Arbitrary orientations of Hamilton cycles in directed graphs of large minimum degree

TL;DR

This paper extends classical results on Hamilton cycles in directed graphs by showing that large minimum degree guarantees the presence of all cycle orientations, except for the directed cycle in non-strongly connected graphs.

Contribution

It generalizes Ghouila-Houri's theorem by proving that high minimum degree ensures all cycle orientations are present in directed graphs, barring the directed cycle in non-strongly connected cases.

Findings

High minimum degree guarantees all cycle orientations in directed graphs.

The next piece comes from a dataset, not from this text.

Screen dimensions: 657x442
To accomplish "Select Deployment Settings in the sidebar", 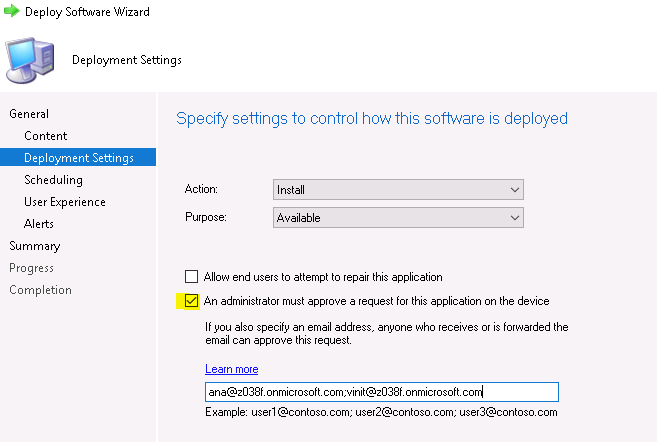I will tap(78, 158).
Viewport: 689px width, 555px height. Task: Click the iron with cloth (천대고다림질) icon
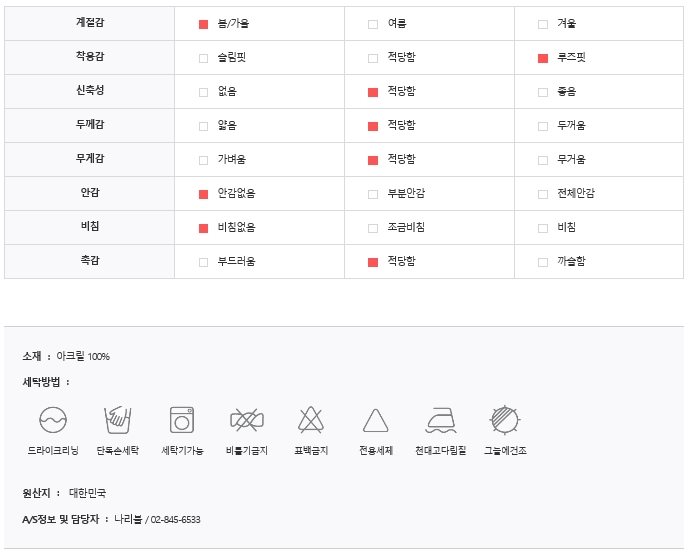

Almost all orientations of Hamilton cycles are contained, except for the directed cycle in non-strongly connected graphs.

The minimum degree condition is asymptotically optimal.

Abstract

In 1960, Ghouila-Houri proved that every strongly connected directed graph $G$ on $n$ vertices with minimum degree at least $n$ contains a directed Hamilton cycle. We asymptotically generalize this result by proving the following: every directed graph $G$ on $n$ vertices and with minimum degree at least $(1+o(1))n$ contains every orientation of a Hamilton cycle, except for the directed Hamilton cycle in the case when $G$ is not strongly connected. In fact, this minimum degree condition forces every orientation of a cycle in $G$ of every possible length, other than perhaps the directed cycles.